---------- DATASET CONTENT

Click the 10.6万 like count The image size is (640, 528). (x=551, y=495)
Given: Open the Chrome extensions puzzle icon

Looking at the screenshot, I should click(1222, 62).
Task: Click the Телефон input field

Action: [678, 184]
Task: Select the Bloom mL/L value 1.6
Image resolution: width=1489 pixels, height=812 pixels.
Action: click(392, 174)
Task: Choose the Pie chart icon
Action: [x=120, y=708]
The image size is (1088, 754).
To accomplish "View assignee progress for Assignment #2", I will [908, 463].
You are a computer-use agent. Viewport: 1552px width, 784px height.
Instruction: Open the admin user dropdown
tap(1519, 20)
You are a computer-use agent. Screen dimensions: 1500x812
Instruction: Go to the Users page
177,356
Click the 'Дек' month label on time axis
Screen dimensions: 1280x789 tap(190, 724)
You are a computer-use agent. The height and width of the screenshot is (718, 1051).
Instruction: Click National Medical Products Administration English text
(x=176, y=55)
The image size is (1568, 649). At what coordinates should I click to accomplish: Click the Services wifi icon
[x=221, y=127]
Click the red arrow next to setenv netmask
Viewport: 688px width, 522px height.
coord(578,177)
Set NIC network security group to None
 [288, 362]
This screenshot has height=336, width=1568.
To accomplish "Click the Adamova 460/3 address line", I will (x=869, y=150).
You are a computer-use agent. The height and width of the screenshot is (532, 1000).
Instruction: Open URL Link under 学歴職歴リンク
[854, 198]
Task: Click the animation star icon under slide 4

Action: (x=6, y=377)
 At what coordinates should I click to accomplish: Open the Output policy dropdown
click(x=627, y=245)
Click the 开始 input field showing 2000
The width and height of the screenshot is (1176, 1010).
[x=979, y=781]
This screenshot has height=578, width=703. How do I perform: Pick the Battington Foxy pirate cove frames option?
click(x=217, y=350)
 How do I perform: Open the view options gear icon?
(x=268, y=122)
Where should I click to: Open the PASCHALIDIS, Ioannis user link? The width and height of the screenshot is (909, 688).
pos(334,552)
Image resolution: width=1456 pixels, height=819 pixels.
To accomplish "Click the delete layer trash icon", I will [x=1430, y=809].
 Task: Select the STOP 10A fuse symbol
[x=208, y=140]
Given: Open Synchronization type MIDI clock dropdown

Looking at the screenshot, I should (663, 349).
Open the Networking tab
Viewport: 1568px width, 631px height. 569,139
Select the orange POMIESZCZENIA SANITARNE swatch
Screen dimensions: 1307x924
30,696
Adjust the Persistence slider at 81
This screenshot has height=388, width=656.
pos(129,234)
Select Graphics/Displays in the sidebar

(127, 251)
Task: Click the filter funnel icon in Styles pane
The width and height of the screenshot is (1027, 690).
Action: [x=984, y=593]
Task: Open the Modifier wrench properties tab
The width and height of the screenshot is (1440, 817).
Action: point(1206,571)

--------------------

| PROMPT |
Report, from the entries above, each line where "computer" is found.

| REPLY TO THE EXERCISE |
You are a computer-use agent. Viewport: 1552px width, 784px height.
You are a computer-use agent. Screen dimensions: 1500x812
You are a computer-use agent. The height and width of the screenshot is (718, 1051).
You are a computer-use agent. The height and width of the screenshot is (532, 1000).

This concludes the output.